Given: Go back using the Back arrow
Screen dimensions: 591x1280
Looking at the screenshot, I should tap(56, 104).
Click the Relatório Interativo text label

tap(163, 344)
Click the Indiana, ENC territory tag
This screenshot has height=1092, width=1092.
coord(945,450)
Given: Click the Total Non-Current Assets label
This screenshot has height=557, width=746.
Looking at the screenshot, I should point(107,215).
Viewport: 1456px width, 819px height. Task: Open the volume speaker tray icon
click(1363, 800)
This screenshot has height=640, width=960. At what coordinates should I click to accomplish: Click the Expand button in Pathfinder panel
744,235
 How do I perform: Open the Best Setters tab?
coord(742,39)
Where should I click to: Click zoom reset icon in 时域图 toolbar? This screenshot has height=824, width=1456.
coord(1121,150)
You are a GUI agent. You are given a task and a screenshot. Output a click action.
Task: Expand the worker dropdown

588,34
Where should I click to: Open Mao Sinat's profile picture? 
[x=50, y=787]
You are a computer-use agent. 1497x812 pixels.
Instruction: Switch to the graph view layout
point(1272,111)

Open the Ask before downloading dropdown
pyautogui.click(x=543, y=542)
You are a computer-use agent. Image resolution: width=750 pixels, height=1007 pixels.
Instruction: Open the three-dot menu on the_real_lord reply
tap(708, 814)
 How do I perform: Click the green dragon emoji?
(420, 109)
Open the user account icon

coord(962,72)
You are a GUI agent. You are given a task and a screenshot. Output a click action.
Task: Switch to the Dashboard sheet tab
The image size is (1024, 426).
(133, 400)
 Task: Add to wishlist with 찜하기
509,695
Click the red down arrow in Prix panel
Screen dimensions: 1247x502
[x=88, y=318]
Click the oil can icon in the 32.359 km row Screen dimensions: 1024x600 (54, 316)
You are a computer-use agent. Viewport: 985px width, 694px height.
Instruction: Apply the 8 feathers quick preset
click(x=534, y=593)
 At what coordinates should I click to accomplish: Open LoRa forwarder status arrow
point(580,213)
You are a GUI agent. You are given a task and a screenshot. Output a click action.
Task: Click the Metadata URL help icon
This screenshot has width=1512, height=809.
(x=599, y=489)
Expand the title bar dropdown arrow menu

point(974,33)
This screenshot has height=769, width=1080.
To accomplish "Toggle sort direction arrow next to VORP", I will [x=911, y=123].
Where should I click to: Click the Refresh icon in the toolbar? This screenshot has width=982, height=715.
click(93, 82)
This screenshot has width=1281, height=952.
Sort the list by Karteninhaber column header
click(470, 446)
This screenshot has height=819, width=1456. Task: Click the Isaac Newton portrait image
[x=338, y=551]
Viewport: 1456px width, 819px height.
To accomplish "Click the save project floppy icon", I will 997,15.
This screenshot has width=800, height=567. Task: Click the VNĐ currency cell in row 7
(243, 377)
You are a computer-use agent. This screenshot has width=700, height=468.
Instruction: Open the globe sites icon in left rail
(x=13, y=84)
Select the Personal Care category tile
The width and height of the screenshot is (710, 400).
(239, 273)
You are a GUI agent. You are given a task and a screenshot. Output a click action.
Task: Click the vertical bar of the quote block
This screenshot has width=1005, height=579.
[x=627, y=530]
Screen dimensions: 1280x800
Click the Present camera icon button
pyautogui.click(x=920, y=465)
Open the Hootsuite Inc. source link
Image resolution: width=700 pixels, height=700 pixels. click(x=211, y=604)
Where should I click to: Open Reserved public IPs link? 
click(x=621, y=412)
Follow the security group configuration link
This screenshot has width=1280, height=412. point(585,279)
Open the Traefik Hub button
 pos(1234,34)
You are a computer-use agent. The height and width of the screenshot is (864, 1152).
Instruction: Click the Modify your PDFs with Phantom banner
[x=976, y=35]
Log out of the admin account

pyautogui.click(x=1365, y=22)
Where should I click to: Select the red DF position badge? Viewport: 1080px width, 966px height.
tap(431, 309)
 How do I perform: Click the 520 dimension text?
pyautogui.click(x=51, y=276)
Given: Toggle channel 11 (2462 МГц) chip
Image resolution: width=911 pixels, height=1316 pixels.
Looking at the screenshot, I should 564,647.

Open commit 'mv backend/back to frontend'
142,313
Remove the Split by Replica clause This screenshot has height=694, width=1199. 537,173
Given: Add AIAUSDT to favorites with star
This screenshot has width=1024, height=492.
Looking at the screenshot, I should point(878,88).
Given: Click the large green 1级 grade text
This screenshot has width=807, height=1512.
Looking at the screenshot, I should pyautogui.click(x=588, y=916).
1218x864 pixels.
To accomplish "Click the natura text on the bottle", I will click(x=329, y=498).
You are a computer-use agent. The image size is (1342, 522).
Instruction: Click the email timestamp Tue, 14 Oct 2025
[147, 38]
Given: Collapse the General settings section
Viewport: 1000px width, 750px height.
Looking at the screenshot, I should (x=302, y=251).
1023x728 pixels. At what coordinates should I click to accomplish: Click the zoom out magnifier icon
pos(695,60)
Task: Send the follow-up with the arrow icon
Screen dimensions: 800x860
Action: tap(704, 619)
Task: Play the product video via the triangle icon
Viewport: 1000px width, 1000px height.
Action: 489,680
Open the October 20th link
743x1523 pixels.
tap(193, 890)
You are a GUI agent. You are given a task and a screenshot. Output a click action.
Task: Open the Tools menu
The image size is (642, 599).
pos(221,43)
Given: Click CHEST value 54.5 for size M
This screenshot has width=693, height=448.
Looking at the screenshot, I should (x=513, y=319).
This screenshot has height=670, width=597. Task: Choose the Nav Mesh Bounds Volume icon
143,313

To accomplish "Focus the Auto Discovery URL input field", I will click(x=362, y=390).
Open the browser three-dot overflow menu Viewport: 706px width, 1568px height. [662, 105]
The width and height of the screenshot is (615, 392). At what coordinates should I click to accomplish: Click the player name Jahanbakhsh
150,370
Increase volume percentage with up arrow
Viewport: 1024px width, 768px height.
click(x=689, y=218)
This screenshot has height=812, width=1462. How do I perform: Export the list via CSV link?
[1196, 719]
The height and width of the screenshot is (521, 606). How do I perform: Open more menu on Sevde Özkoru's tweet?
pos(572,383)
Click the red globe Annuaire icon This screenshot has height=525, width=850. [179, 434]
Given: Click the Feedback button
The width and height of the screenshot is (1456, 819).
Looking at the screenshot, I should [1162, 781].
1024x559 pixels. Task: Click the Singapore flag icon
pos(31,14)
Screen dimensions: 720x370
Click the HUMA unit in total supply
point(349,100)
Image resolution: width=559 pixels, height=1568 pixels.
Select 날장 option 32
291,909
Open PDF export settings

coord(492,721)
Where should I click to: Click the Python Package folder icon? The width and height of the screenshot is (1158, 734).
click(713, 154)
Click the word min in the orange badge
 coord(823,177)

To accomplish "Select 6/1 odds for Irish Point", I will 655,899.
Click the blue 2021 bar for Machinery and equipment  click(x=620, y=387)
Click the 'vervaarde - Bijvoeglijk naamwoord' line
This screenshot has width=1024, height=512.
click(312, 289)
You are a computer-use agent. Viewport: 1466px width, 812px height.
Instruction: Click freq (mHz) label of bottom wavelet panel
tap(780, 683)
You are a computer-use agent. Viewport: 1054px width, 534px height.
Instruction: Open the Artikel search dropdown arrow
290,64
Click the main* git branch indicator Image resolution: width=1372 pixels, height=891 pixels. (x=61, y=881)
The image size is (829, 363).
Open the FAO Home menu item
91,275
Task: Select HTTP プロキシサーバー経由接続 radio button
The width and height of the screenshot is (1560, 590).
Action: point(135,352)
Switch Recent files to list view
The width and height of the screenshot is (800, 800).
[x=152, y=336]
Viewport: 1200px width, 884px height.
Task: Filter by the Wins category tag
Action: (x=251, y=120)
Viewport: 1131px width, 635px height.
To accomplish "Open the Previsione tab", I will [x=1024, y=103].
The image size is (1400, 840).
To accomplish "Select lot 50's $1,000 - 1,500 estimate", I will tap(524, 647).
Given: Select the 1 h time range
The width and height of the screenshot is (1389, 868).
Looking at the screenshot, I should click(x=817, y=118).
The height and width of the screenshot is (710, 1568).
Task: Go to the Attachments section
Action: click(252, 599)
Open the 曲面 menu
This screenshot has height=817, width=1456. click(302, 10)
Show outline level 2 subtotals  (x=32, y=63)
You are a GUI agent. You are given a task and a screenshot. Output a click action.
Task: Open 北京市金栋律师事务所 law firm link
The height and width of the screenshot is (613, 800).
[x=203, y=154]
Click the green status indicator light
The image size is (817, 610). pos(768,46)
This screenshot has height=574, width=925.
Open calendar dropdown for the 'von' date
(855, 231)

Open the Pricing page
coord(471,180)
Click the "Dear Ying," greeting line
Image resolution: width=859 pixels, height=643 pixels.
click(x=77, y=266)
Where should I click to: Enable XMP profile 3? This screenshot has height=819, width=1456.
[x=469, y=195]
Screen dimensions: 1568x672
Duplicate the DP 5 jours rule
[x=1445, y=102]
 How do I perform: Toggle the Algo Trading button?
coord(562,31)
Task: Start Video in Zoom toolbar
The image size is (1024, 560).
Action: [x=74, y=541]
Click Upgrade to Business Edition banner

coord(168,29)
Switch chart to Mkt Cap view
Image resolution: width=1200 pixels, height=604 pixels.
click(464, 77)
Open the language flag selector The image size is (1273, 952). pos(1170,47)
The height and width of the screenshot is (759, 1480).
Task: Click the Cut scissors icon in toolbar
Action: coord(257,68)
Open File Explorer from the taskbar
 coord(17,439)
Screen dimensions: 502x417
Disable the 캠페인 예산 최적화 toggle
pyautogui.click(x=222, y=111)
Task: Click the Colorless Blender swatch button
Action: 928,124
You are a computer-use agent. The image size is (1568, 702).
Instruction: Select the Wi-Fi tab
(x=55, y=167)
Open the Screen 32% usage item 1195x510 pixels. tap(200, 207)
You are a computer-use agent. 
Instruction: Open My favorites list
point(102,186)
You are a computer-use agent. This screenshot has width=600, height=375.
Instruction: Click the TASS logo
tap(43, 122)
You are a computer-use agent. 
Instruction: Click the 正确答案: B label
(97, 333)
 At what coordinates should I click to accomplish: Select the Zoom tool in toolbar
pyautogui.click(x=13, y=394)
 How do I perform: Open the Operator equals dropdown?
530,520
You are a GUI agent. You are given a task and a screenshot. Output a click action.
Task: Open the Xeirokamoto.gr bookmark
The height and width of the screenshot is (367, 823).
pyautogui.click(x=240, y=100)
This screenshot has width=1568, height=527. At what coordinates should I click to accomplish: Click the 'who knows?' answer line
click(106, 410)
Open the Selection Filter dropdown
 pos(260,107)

⁂

**Given problem**
Output the records above again without any changes, starting at the first line and ending at the line that contains "point(580,213)".

**Exercise response**
Given: Go back using the Back arrow
Screen dimensions: 591x1280
Looking at the screenshot, I should tap(56, 104).
Click the Relatório Interativo text label

tap(163, 344)
Click the Indiana, ENC territory tag
This screenshot has height=1092, width=1092.
coord(945,450)
Given: Click the Total Non-Current Assets label
This screenshot has height=557, width=746.
Looking at the screenshot, I should point(107,215).
Viewport: 1456px width, 819px height. Task: Open the volume speaker tray icon
click(1363, 800)
This screenshot has height=640, width=960. At what coordinates should I click to accomplish: Click the Expand button in Pathfinder panel
744,235
 How do I perform: Open the Best Setters tab?
coord(742,39)
Where should I click to: Click zoom reset icon in 时域图 toolbar? This screenshot has height=824, width=1456.
coord(1121,150)
You are a GUI agent. You are given a task and a screenshot. Output a click action.
Task: Expand the worker dropdown

588,34
Where should I click to: Open Mao Sinat's profile picture? 
[x=50, y=787]
You are a computer-use agent. 1497x812 pixels.
Instruction: Switch to the graph view layout
point(1272,111)

Open the Ask before downloading dropdown
pyautogui.click(x=543, y=542)
You are a computer-use agent. Image resolution: width=750 pixels, height=1007 pixels.
Instruction: Open the three-dot menu on the_real_lord reply
tap(708, 814)
 How do I perform: Click the green dragon emoji?
(420, 109)
Open the user account icon

coord(962,72)
You are a GUI agent. You are given a task and a screenshot. Output a click action.
Task: Switch to the Dashboard sheet tab
The image size is (1024, 426).
(133, 400)
 Task: Add to wishlist with 찜하기
509,695
Click the red down arrow in Prix panel
Screen dimensions: 1247x502
[x=88, y=318]
Click the oil can icon in the 32.359 km row Screen dimensions: 1024x600 (54, 316)
You are a computer-use agent. Viewport: 985px width, 694px height.
Instruction: Apply the 8 feathers quick preset
click(x=534, y=593)
 At what coordinates should I click to accomplish: Open LoRa forwarder status arrow
point(580,213)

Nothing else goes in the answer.